[WORK ITEM]:
Reproduce the lines starting at the one containing "This screenshot has height=854, width=480." and ending at the one containing "(100, 476).", both included.

Pixel coordinate grounding data

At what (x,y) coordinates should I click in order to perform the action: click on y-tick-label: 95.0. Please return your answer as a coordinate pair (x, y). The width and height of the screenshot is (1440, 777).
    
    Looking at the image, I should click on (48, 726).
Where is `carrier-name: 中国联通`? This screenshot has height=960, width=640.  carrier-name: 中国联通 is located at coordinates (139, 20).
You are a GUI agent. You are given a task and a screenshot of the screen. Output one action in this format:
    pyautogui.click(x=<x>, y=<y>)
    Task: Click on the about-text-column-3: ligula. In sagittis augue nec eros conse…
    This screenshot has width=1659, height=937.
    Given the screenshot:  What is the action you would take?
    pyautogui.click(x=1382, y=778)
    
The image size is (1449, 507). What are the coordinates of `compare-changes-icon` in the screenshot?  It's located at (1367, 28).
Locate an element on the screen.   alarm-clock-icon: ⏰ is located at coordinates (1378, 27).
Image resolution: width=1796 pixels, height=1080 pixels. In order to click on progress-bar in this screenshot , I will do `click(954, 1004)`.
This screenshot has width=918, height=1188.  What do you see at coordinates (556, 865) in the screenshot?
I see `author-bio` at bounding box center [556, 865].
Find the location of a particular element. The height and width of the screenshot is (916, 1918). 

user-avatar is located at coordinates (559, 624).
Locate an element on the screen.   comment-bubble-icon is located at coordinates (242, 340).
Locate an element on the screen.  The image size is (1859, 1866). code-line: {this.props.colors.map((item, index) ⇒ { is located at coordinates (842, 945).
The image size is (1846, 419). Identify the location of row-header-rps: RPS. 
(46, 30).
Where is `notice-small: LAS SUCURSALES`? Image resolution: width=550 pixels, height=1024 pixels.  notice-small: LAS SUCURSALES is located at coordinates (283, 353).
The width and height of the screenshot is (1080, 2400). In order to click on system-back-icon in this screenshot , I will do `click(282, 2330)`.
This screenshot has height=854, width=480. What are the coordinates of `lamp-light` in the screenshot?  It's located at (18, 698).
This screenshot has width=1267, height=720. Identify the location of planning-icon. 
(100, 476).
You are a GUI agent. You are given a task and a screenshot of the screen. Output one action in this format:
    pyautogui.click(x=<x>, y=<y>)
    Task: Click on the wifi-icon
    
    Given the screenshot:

[OUTPUT OF THE TASK]:
This screenshot has height=854, width=480. What are the coordinates of `lamp-light` in the screenshot?  It's located at (18, 698).
This screenshot has width=1267, height=720. Identify the location of planning-icon. 
(100, 476).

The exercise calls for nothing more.